Settling down in Koinpur wasn’t an easy feat by any measure, but Abhipsha had a pretty effortless transition because of a few like-minded people she met. "I shared my room with four other girls, and we would go shopping to the nearest city to buy whatever we could to make our room feel homely, including a small, yellow plastic mirror. All four of us also came from different backgrounds, and together we would celebrate each other's festivals."
Abhipsha also had an unlikely ally that helped this transition. "Drinking chai is quite a favourite activity in the village that we grew to love and indulge in as well.
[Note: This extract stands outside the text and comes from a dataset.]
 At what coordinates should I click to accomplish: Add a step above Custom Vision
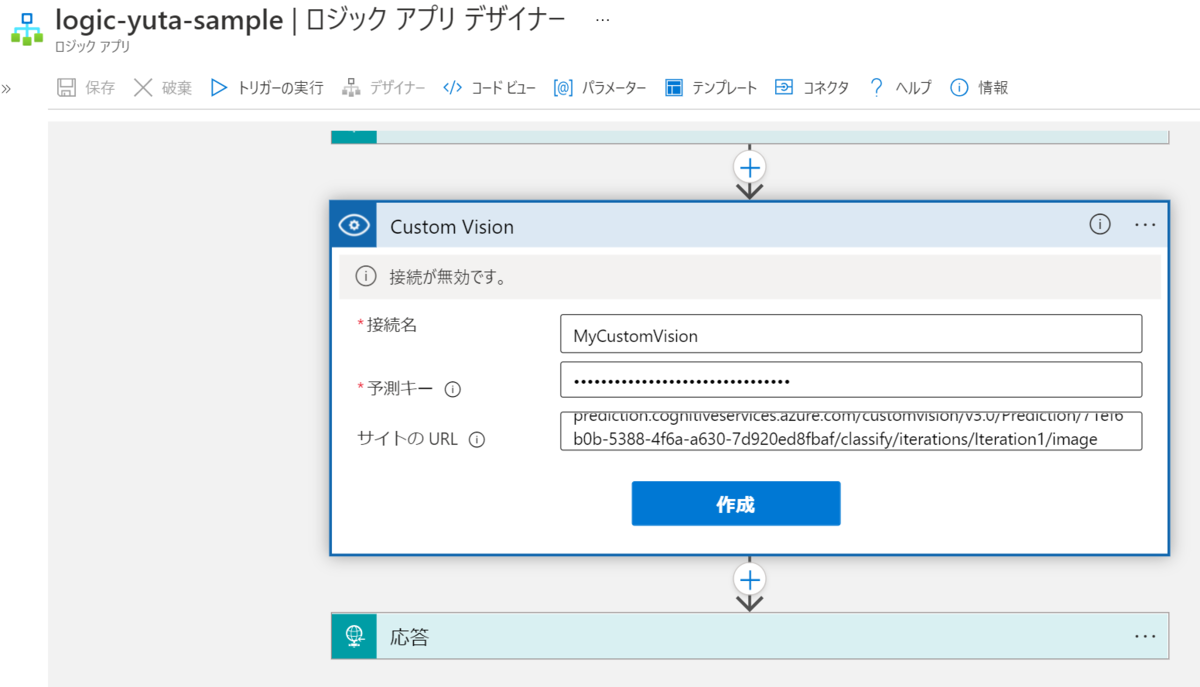[750, 166]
Eventually, the feeling of having 'settled' began to seep in as we began recognising faces at the chai shop. This is where we could really have a conversation with the village folks and make them feel comfortable with us and vice versa."
"Through this entire experience, I realised one very important thing: take your home wherever you go and make a home wherever you go. Comfort will find its way," Abhipsha adds.
Koinpur village, Odisha
The reason Abhipsha wanted to do this fellowship was to get a sense of what happens on-ground. So when her expectations met reality, her vision of helping the voiceless find a voice only got stronger.
The undying spirit of Koinpur is best exemplified in its people, she says. "Women go to the farm, do masonry under NREGS (The Mahatma Gandhi National Rural Employment Guarantee Act 2005), fetch firewood, collect water, herd cattle, attend skill-training sessions, cook three meals a day, and ensure their children go to school. Working and living here and posting about '#MyRuralYear' even on no-network days has inspired me to bring more stories of such hidden superheroes to light."